Collected data:
---*---

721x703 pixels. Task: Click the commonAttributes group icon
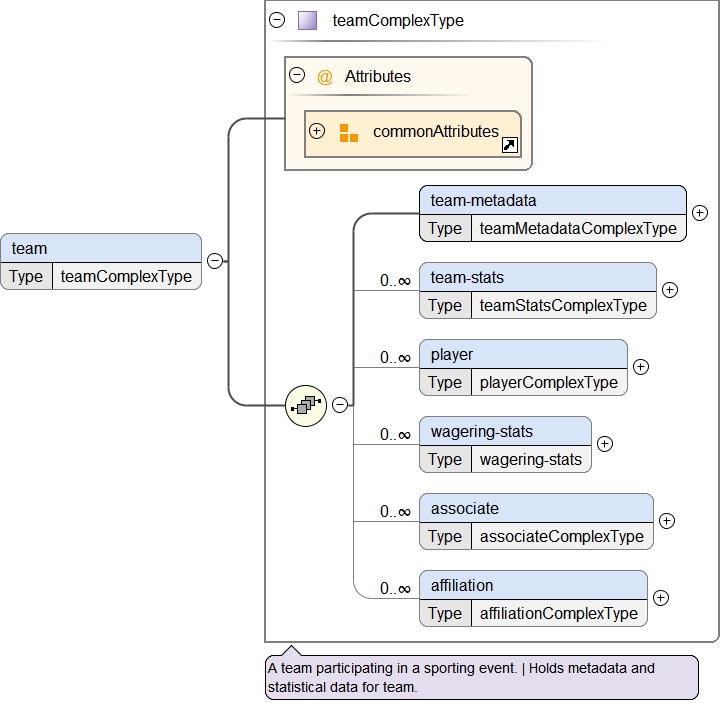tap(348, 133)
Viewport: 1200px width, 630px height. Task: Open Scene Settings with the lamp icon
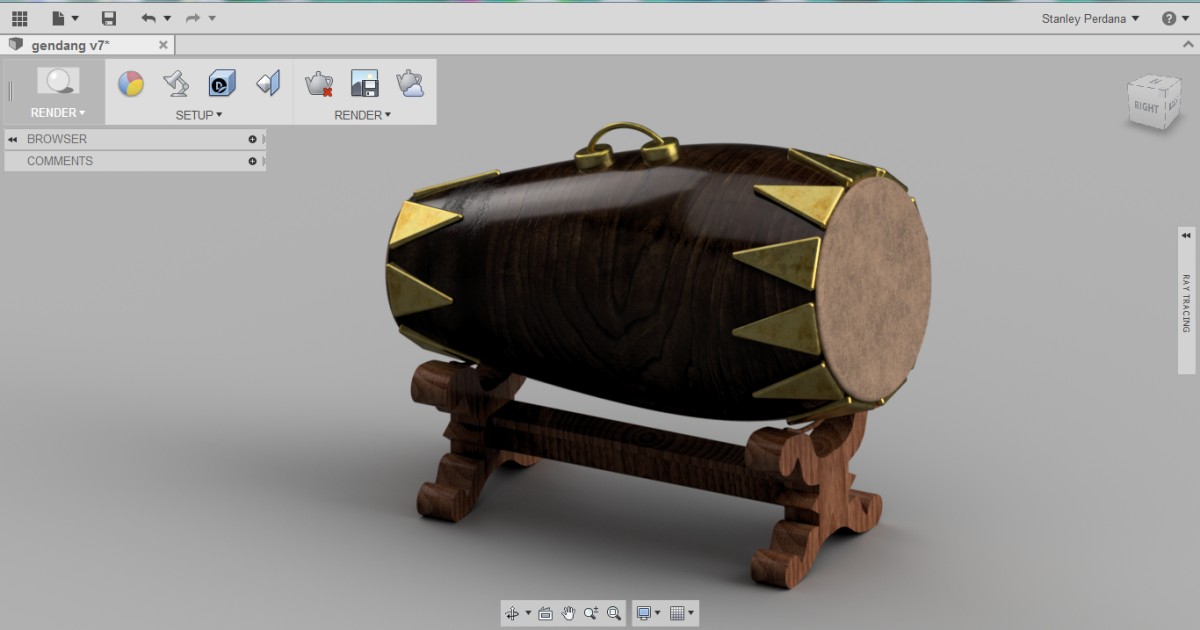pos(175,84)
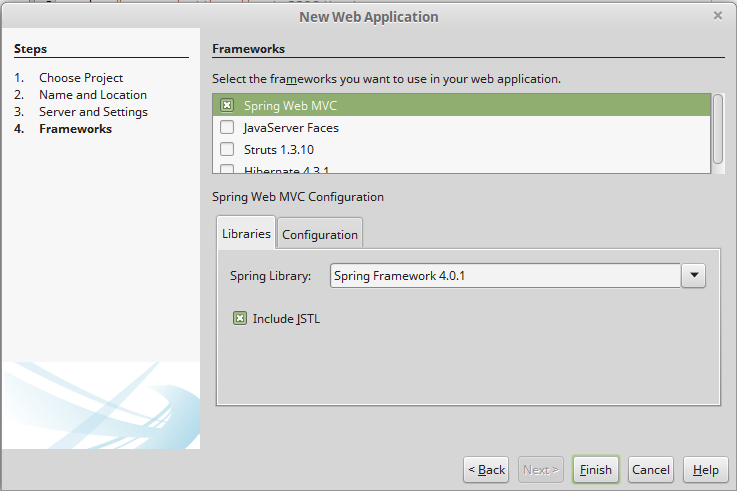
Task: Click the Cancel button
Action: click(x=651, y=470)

---*---

▸ Assignment
Copy out the preceding entries without a single change, leaving out the pictures.

▸ Result of this task
721x703 pixels. Task: Click the commonAttributes group icon
tap(348, 133)
Viewport: 1200px width, 630px height. Task: Open Scene Settings with the lamp icon
pos(175,84)
Task: Click the Cancel button
Action: click(x=651, y=470)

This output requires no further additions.